The discovery of KRAS mutation as a therapy- directing marker in colorectal cancer is emerging late; the observation that this marker was able to identify patients who likely would not benefit from cetuximab and panitumumab was made after the drugs were already approved. KRAS mutation testing, without reference to a specific test, is now mentioned in the drug labels for reasons of safety, since it is important to avoid unnecessary exposure to potentially toxic drugs. It remains to be seen whether and how KRAS mutation testing will be established to select patients for well-defined clinical benefit.

In the December 2008 meeting of the Oncologic Drugs Advisory Committee, issues regarding the KRAS story, such as reproducibility, size of effect, consistency of the effect, and the ability to examine the performance of the marker in an unbiased selection of patients, were discussed. Going forward, if investigators are able to conduct trials in which they prospectively define the ways in which they want to study a biomarker, the concerns inherent in the retrospectively gathered data can be overcome.

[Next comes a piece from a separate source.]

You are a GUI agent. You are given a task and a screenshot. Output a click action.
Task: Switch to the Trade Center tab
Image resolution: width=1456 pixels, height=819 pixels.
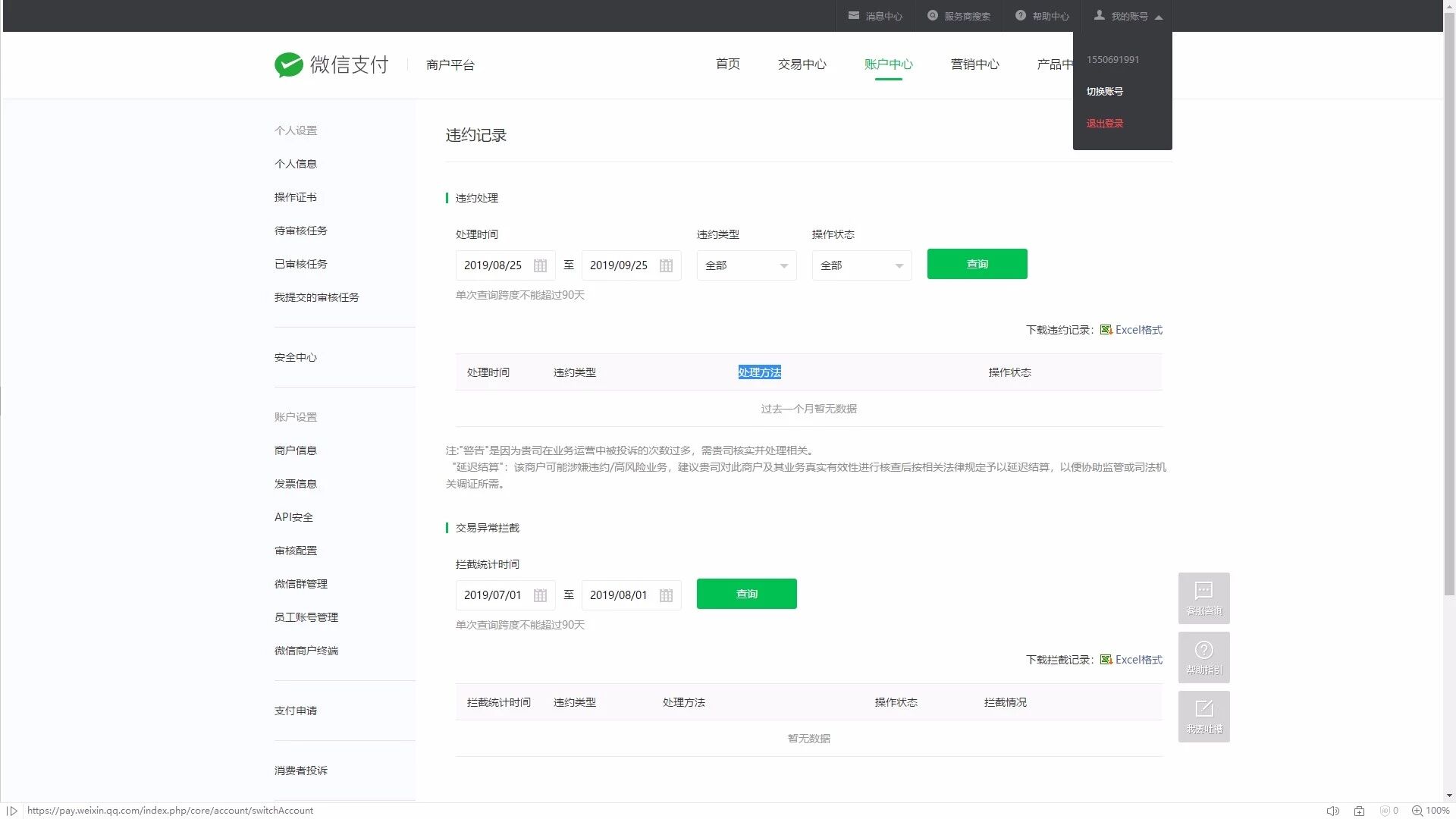[802, 64]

H&O What do you anticipate the role of companion diagnostics to be in the future?

It is expected that as markers become more numerous and better understood, they will be helpful in directing the appropriate use of therapeutics. One would like to be able to distinguish between patients who will respond to a drug and those who will not on the basis of a biomarker test that has been validated, made into an in vitro diagnostic, and approved as a companion diagnostic. We hope for developments that will ultimately validate the use of in vitro diagnostic tests to informatively direct drug therapy. This is the direction in which those who define personalized medicine as the right drug to the right person at the right time view markers heading.

The FDA anticipates issuing guidance that will define what we consider to be a companion diagnostic and that will discuss the regulatory status of these tests. We also hope to publish some less formally crafted information, such as more efficient and scientifically directed methods for setting up clinical trials that include companion diagnostics.

In the meantime, as we have been gaining experience but do not have explicit guidance to help the pharmaceutical/biologics and device industries, we remain very interested in consulting with drug and device developers in order to streamline drug and in vitro diagnostic development and approval.